AUD/USD is down by 33 pips (-0.39%) to 0.8005, AUD/CAD is down by 21 pips (-0.21%) to 0.9630, AUD/NZD is down by 17 pips (-0.17%) to 1.0760

The upcoming U.S. session’s forex calendar is expected to inject a welcome burst of volatility to close out the week strong with top-tier and mid-tier data on tap.

Canadian manufacturing sales (1.2% expected, -1.7% previous), Canadian foreign securities purchases (7.23B expected, 9.27 previous), and the U.S. Empire State manufacturing index (5.1 expected, -1.2 previous) are set for release at 1:30 pm GMT.  Forex traders may want to watch out for Canadian manufacturing sales since it tends to move the markets. Even more so today, since the reading is expected to show an improvement after two months of disappointments.

Traders may also want to keep an eye on the Empire State manufacturing index, which is a survey of about 200 manufacturers in New York state and is a leading indicator of business activity and the overall economy. It may potentially cause some volatility in Greenback pairs since the previous read dipped into negative territory while the expected read is expected to pop back up. If the actual reading is worse than expected, then we may see some weakness in the Greenback.

Moving on, the U.S. capacity utilization rate (78.4% expected, 78.4% previous) and U.S. industrial production (0.1% expected, -0.6% previous) are coming out at 2:15 pm GMT. Both are mid-tier data points from the Federal Reserve, but capacity utilization rate probably has a higher chance for moving the markets since it is expected to remain flat. So a better-than-expected read may cause more dollar bulls to come in while a disappointing read may cause dollar bears to attack.
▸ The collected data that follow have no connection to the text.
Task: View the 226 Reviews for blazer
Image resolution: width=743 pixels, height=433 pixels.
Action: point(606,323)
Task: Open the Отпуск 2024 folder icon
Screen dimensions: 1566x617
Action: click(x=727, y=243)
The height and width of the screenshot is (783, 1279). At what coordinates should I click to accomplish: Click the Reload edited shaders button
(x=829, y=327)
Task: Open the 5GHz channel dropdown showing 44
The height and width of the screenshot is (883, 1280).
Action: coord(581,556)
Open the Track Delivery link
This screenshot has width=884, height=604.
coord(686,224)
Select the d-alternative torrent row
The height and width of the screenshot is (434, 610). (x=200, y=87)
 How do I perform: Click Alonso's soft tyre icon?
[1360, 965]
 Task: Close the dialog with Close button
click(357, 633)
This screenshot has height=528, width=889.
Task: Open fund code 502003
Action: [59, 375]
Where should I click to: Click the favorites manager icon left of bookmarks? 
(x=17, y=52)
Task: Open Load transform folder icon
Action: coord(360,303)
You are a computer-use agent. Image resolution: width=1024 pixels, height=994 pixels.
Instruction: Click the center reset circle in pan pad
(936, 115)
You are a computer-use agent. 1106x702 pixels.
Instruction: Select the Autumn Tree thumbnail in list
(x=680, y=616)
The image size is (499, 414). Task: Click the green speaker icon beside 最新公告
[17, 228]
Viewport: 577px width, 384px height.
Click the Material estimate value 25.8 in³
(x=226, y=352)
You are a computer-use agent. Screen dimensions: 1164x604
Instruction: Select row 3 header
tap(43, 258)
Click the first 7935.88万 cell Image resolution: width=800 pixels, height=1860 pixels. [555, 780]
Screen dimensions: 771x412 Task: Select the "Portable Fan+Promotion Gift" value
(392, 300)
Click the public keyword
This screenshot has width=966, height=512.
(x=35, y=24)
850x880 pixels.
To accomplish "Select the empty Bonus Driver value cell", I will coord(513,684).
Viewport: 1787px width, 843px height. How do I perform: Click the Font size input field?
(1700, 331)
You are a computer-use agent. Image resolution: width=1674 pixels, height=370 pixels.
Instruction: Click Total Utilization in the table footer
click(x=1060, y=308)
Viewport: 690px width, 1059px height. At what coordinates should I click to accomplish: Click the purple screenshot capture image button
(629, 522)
Finally, at 3:00 pm GMT, forex traders will get the U.S. consumer sentiment (95.8 expected, 95.9 previous) and the U.S. consumer expectations (88.6 expected, 88.8 previous) from the University of Michigan. Both are leading indicators for consumer spending. And consumer spending is important because it contributes heavily to the U.S. economy. Regarding expectations, both are expected to deteriorate slightly, so better than expected reads may cause the U.S. dollar to further extend its gains. And on that note, stay frosty!